WORK TASK:
Quote, with no changes, the lines that run from the top of the material to the line with "You are a computer-use agent. The width", both included.

DATASET ENTRIES:

******

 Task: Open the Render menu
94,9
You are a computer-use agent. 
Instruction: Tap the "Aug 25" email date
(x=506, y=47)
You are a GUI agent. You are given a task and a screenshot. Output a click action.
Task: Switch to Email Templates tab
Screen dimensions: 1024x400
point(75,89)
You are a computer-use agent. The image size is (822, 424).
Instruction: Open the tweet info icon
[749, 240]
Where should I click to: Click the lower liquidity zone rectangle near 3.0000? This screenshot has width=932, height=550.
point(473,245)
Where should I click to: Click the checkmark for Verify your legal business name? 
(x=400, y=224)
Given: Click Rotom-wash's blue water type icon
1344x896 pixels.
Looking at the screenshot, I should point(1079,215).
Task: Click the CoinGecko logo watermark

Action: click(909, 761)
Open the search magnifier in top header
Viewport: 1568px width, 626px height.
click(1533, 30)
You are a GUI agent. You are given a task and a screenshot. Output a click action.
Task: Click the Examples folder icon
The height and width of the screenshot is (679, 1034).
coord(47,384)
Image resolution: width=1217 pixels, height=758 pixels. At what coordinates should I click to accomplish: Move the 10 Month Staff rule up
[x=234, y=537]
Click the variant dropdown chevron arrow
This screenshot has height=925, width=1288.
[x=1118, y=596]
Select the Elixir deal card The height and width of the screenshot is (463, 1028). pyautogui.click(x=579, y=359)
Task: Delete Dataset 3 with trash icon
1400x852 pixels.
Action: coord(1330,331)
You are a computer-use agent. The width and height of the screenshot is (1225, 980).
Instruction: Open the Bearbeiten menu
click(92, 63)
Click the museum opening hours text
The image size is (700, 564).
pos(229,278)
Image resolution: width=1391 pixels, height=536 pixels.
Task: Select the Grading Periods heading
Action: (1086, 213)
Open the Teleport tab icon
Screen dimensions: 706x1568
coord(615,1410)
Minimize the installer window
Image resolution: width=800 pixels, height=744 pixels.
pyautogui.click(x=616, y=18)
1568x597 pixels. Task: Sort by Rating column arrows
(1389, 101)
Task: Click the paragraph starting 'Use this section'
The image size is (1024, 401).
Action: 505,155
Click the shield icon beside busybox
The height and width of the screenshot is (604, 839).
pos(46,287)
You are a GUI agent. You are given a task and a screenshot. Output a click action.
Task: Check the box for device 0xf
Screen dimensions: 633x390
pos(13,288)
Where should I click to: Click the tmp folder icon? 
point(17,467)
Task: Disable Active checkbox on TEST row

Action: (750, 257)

******

TASK RESULT:
 Task: Open the Render menu
94,9
You are a computer-use agent. 
Instruction: Tap the "Aug 25" email date
(x=506, y=47)
You are a GUI agent. You are given a task and a screenshot. Output a click action.
Task: Switch to Email Templates tab
Screen dimensions: 1024x400
point(75,89)
You are a computer-use agent. The image size is (822, 424).
Instruction: Open the tweet info icon
[749, 240]
Where should I click to: Click the lower liquidity zone rectangle near 3.0000? This screenshot has width=932, height=550.
point(473,245)
Where should I click to: Click the checkmark for Verify your legal business name? 
(x=400, y=224)
Given: Click Rotom-wash's blue water type icon
1344x896 pixels.
Looking at the screenshot, I should point(1079,215).
Task: Click the CoinGecko logo watermark

Action: click(909, 761)
Open the search magnifier in top header
Viewport: 1568px width, 626px height.
click(1533, 30)
You are a GUI agent. You are given a task and a screenshot. Output a click action.
Task: Click the Examples folder icon
The height and width of the screenshot is (679, 1034).
coord(47,384)
Image resolution: width=1217 pixels, height=758 pixels. At what coordinates should I click to accomplish: Move the 10 Month Staff rule up
[x=234, y=537]
Click the variant dropdown chevron arrow
This screenshot has height=925, width=1288.
[x=1118, y=596]
Select the Elixir deal card The height and width of the screenshot is (463, 1028). pyautogui.click(x=579, y=359)
Task: Delete Dataset 3 with trash icon
1400x852 pixels.
Action: coord(1330,331)
You are a computer-use agent. The width and height of the screenshot is (1225, 980).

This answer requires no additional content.